For a starter, consider the so-called “hydrogen economy.” For the past 25 years we have been in the grip of the "global warming" scare, whereby environmental activists advocate that the burning of hydro-carbon-based fuels will lead to a rapid warming of the earth that will quickly imperil civilization. But what are the alternatives to hydro-carbon based fuels (coal, oil, natural gas)? Burning a hydro-carbon involves oxidizing both carbon and hydrogen, thus releasing not only water (H2O) into the air, but also carbon dioxide (CO2), which is claimed to be the main culprit in warming. Why don’t we stop burning hydrocarbons and just burn hydrogen for energy? According to advocates, that will completely solve the global warming problem! When you burn a hydrocarbon like natural gas (CH4) or gasoline (mainly C8H18) you get both CO2 and H2O. When you burn just hydrogen, you get just water. Voila, the CO2 problem is gone!
Who can see the flaw in this?
Here’s an article from a British source (Telegraph) that gives a relatively balanced account.
The “balance” includes quotes from hucksters promoting government-funded hydrogen energy schemes. This is an area where balance is totally the wrong approach and only ridicule is appropriate.
Here’s what’s wrong with hydrogen energy: there is no free hydrogen gas available on earth. There’s plenty of hydrogen, but not in the form of a free gas that can just be taken from the air. (By contrast, nitrogen or oxygen can just be taken from the air.)
So where can you get hydrogen? Two places: natural gas (CH4) and water (H2O).
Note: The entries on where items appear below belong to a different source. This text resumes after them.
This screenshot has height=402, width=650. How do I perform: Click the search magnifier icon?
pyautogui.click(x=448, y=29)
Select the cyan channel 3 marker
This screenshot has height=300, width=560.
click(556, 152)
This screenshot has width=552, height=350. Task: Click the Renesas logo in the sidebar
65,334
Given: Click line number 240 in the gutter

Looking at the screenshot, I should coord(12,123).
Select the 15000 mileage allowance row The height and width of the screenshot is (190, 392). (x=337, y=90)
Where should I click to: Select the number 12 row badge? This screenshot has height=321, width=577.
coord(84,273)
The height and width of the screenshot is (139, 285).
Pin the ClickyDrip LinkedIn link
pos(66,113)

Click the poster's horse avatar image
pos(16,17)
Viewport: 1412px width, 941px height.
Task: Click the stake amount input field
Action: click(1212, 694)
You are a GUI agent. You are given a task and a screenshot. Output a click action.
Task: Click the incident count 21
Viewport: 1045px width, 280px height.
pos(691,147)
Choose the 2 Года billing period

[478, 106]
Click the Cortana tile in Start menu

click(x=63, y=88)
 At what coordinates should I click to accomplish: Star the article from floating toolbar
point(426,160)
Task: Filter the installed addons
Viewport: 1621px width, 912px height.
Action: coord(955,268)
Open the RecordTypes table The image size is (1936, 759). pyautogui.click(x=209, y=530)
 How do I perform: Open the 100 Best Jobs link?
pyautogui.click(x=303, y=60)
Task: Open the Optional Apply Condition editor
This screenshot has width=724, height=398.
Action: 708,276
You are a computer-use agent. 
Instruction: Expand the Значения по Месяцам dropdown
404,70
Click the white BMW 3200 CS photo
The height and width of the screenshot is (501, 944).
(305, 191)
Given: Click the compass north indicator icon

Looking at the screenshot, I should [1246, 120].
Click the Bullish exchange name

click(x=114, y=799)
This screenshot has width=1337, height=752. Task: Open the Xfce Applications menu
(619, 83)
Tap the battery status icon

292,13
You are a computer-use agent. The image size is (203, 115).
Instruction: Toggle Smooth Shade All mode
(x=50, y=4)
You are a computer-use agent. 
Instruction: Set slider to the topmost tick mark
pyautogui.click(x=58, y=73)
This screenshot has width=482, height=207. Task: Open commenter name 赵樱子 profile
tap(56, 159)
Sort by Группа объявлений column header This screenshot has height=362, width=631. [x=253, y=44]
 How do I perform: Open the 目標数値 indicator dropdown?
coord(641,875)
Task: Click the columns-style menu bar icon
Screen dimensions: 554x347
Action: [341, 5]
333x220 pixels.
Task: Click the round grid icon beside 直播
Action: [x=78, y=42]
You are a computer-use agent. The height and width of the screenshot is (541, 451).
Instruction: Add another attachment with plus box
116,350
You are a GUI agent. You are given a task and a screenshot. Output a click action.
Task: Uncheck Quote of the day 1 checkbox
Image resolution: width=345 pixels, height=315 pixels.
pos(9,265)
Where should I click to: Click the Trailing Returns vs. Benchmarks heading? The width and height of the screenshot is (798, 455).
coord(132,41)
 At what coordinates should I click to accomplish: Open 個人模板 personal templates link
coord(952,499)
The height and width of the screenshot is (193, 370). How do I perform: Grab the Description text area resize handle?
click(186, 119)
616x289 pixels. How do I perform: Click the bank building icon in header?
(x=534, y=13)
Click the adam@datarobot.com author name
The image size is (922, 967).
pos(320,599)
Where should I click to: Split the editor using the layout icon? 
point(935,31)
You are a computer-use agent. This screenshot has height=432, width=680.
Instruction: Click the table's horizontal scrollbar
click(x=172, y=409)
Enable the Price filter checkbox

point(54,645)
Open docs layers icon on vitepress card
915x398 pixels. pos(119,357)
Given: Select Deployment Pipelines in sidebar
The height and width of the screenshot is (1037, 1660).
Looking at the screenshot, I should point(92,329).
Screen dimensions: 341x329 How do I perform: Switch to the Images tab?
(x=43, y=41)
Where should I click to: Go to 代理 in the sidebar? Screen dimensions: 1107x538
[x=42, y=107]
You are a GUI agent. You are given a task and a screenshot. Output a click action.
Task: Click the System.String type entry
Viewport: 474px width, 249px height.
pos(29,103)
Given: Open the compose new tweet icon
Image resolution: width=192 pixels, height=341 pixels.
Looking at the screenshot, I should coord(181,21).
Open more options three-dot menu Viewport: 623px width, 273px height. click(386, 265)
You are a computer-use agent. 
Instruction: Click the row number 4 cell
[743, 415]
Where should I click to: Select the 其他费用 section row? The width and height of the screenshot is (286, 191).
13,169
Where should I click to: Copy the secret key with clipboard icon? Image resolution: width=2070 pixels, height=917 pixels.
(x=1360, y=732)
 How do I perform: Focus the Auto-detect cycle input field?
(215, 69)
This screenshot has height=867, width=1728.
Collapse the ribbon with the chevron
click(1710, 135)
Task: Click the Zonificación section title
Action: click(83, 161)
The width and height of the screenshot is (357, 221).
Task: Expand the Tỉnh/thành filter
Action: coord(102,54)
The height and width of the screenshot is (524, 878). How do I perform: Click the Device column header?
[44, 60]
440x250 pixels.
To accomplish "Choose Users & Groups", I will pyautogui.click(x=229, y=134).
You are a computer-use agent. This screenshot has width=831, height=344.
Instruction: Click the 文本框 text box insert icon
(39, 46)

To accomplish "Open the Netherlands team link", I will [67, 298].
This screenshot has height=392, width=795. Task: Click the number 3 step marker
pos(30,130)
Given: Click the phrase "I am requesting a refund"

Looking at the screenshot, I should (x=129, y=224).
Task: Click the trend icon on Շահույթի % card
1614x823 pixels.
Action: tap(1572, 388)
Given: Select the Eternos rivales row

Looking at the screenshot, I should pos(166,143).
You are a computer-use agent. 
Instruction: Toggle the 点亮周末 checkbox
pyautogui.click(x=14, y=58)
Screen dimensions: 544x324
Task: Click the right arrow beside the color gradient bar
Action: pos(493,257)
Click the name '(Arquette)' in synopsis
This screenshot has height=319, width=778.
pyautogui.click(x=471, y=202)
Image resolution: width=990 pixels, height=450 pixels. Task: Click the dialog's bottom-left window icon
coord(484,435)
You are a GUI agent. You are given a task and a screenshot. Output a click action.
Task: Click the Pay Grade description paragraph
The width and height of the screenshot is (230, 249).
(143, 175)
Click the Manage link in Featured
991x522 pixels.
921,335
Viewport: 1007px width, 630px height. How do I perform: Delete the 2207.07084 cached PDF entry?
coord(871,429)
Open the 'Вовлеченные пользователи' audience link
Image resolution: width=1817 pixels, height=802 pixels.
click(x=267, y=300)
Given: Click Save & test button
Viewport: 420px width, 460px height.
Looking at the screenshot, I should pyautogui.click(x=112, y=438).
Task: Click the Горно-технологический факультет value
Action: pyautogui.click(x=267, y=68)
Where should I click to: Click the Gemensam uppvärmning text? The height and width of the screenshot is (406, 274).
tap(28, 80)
You can separate the hydrogen from the carbon in natural gas by running steam through it in a process called reformation. The carbon combines with oxygen and dissipates off as CO2, leaving the free hydrogen. Easy! This is in fact how most free hydrogen is obtained, to be used for purposes such as fertilizer (main ingredient - NH3).
Wait a minute! The whole idea was to avoid getting CO2 into the atmosphere. So now, in order to avoid burning natural gas for energy, you have used up some energy separating off the hydrogen, dissipated the CO2 into the air without getting any energy in return, and now you have hydrogen to burn, which is very tricky to transport and store, even trickier to use, and generates less energy on burning than does the burning of the original natural gas. Congratulations! No decrease in atmospheric CO2, a lot less energy output, and a bunch of hydrogen canisters everywhere that can blow up at the slightest spark.
Well, how about getting the hydrogen from water? Easy! Just use electrolysis. Run electricity through the water, and it just disassociates into hydrogen and oxygen. Nothing to it. Oh, wait. The amount of energy that you use up separating the hydrogen from the oxygen is less than the amount that you get back when you burn the hydrogen back to make water again. It has to be that way. Otherwise you would have a perpetual motion machine. In other words, there is no possible way that hydrogen generated from water by electrolysis can be a better way to get energy than just using the electricity (generated from another source, usually burning hydrocarbons) that was the input to the electrolysis. It’s the second law of thermodynamics.
If somebody has a third way of getting large amounts of hydrogen, I’d love to know about it. Send a spacecraft up to mine the sun?
Well, if use of hydrogen fuel is such an obvious non-starter, surely no one of any intelligence would fall for it. For example, how about our president? Sorry, he has fallen for it.
To his credit, he and his Energy Secretary started out being against hydrogen as fuel, but came to the hydrogen party only this year as it became more and more obvious that the electric car thing was dying. I’d like to be able to say something good about them for their earlier stance, but I just can’t, given that it is so obvious that hydrogen is a non-starter as a major energy source (at least until they figure out nuclear fusion); and also given the president's many other energy idiocies, about which I will have much more to say later.
GW Bush? Even worse. He touted the “hydrogen economy” to anyone who would listen. Here’s the GW Bush White House energy agenda, including the “Hydrogen Fuel Initiative” with $1.72 billion of federal funding.
Romney? The verdict is still out. Can he resist this ridiculous groupthink?